Günümüzde İmroz, İzmir, Antakya ve İstanbul dışında bir Rum toplumundan bahsetmek mümkün müdür?
1923’te imzalanan Lozan Antlaşması’yla Batı Trakya’daki Türklerle, İstanbul, Gökçeada ve Bozcaada Rumları dışında, Anadolu ve Doğu Trakya’daki Rumlar ile Yunanistan’daki Türklerin mübadele edilmeleri kararlaştırıldı. Mübadeleye tabî olacak azınlıklar da dinî inançlarına göre tespit edildi. Rum nüfusa 1939’da Türkiye’ye katılan Hatay’daki Rum Ortodokslar da eklendi. Son yıllarda, İzmir’e sonradan yerleşenler de burada küçük bir cemaat oluşturdu. Türkiye’deki Rumlar zaman içinde azalarak günümüzde sayıları birkaç bine kadar indi ve hemen hemen tümü sözünü ettiğiniz bölgelerde yaşıyor.
Kitabın redaksiyon ve editoryal çalışmasını kim üstlendi?
Aktarılan her bilgiyi birkaç kaynaktan doğrulamaya çalışmakla birlikte, çok geniş bir coğrafi alanı kapsayan böyle bir çalışmanın birçok eksiklik taşıması kaçınılmazdır. Verdiğim rakam, isim ve tarihleri birçok farklı belgeden aktardığım için her birinin kaynağını ayrı ayrı belirtmek çalışmanın hacmini çok artıracaktı. Bunun yerine, kitabın sonuna geniş bir kaynakça ekledim. Ancak bu şekilde hazırlanan bir kitabın kaynaklarına ulaşıp düzeltmeler yapmak çok zordur. Literatür Yayıncılığın değerli editörleri daha çok dile ve imlaya müdahale ettiler. Kitapta bulacağınız eksik ve hatalar tamamen benden kaynaklanıyor. Bunlara ilişkin okur ikazlarını da kitabın yeni baskılarında dikkate alacağım.
Müslümanlaşan Rumlar
Bazı bölgeler için Kürtçe, bazı bölgeler içinse Arapça konuşan ve anadillerini kaybeden Rumlardan bahsediyorsunuz, aynı şekilde topluca Müslümanlaşan Rum yerleşimleri de var mı?

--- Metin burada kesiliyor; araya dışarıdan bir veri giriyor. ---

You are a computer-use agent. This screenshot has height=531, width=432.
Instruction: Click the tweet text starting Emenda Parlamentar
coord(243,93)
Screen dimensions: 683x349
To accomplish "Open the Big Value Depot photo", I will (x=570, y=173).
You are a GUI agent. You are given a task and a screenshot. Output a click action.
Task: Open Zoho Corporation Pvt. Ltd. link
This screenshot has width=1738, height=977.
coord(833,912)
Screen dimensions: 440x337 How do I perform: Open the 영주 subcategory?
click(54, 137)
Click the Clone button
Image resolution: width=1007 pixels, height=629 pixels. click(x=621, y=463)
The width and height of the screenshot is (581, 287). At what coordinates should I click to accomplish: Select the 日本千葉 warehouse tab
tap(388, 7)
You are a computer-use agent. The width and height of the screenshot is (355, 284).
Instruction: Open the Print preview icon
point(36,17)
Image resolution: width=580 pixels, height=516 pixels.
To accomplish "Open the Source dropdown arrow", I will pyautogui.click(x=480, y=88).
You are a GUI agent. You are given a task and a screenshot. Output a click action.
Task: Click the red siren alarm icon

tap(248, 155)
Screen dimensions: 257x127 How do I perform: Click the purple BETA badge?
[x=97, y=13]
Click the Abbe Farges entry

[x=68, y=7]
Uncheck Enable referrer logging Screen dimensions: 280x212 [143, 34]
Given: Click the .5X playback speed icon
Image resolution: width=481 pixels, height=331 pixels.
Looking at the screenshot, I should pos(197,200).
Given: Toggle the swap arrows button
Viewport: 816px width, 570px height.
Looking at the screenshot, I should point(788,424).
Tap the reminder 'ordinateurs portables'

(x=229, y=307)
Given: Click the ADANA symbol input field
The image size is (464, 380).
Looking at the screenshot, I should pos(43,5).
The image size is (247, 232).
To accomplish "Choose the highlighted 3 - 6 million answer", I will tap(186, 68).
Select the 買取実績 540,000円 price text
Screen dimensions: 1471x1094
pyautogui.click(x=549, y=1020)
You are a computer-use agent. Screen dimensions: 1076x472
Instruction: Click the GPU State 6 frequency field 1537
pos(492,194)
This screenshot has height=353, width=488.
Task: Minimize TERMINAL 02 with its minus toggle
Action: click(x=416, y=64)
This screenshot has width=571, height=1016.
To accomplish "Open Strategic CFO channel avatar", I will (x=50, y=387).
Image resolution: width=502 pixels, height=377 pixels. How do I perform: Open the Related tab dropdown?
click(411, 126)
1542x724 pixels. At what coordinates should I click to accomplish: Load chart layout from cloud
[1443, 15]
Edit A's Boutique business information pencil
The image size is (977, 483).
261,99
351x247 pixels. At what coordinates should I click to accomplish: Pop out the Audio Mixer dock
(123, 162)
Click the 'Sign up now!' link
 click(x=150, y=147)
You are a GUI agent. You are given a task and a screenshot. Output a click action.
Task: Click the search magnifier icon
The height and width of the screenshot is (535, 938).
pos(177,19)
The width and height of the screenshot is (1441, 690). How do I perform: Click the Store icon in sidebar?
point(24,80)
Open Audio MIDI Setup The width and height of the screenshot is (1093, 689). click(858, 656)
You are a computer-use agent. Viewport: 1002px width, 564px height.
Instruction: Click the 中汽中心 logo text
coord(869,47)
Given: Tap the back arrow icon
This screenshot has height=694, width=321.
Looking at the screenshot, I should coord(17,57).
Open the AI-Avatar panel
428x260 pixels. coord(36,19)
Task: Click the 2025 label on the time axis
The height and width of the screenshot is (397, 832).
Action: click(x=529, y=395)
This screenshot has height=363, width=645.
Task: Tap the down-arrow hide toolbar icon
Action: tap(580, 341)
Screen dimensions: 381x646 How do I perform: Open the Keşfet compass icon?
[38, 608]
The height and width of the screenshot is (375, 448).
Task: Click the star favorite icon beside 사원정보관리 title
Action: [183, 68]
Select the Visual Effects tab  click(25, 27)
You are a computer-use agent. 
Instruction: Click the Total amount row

Kitabın konusu 20. yüzyıl başlarındaki Rumlar. Bu yüzden ihtida olgusuna odaklanma ihtiyacını hissetmedim. Ama bu konuyu ele alan, ayrıntılı bilgiler veren çok çalışma var. Mübadil göçmenlerin tanıklığına göre, Sinop’ta köy papazı ile birlikte 1915 gibi geç bir tarihte topluca İslamiyet’e geçen bir köy tespit ettim. Kapadokya’da bazı Rumların Müslüman köylerinde atalarından kalma mülklere sahip olmaları da yakın tarihlere kadar İslamiyet’e toplu geçişlerin olduğunu gösteriyor. Genelde din değiştirenler kendilerini kabul ettirebilmek için yeni dinlerine sıkıca sarılırlar, eski dindaşlarına uzak dururlar. Ama bazıları da eski dinlerinin gereklerini gizlice yerine getirmeye devam ederler. Doğu Karadeniz’de görünürde Müslüman olup gizlice Hıristiyan kalan Rumlar Kriptohristianoi, Klostoi, Kromlu, Stavrinli ya da Tenessür Müslümanı adlarıyla biliniyorlardı. Islahat Fermanı’yla şeriatın öngördüğü İslamiyet’ten dönenlere verilen ölüm cezası kaldırılınca gizli Hıristiyanlardan bazıları kayıtlara resmen Hıristiyan olarak yazılmak istedi. 1857’de Trabzon’un Cevizlik kasabasında kurulan ve yabancı elçiliklerin temsilcilerinin de katıldığı bir kurula, İngiltere’nin Trabzon Konsolosluğu’nun tanıklığına göre 24 bin gizli Hıristiyan başvuruda bulunarak Hıristiyanlığa geri döndü. Bu durumda, Osmanlı yasalarına göre bütün Hıristiyanlar gibi cizye vergisi vermeleri ve sadece Müslümanların çağrıldığı askerlikten muaf olmaları gerekiyordu. Yetkililer geri dönüşleri asgari miktarda tutmak için bu kesime askerlik muafiyeti tanımadı. Bunun üzerine, askerlikte misillemelere tabî tutulma korkusuyla bu yeni Hıristiyanların çoğu Rusya’ya göç etti.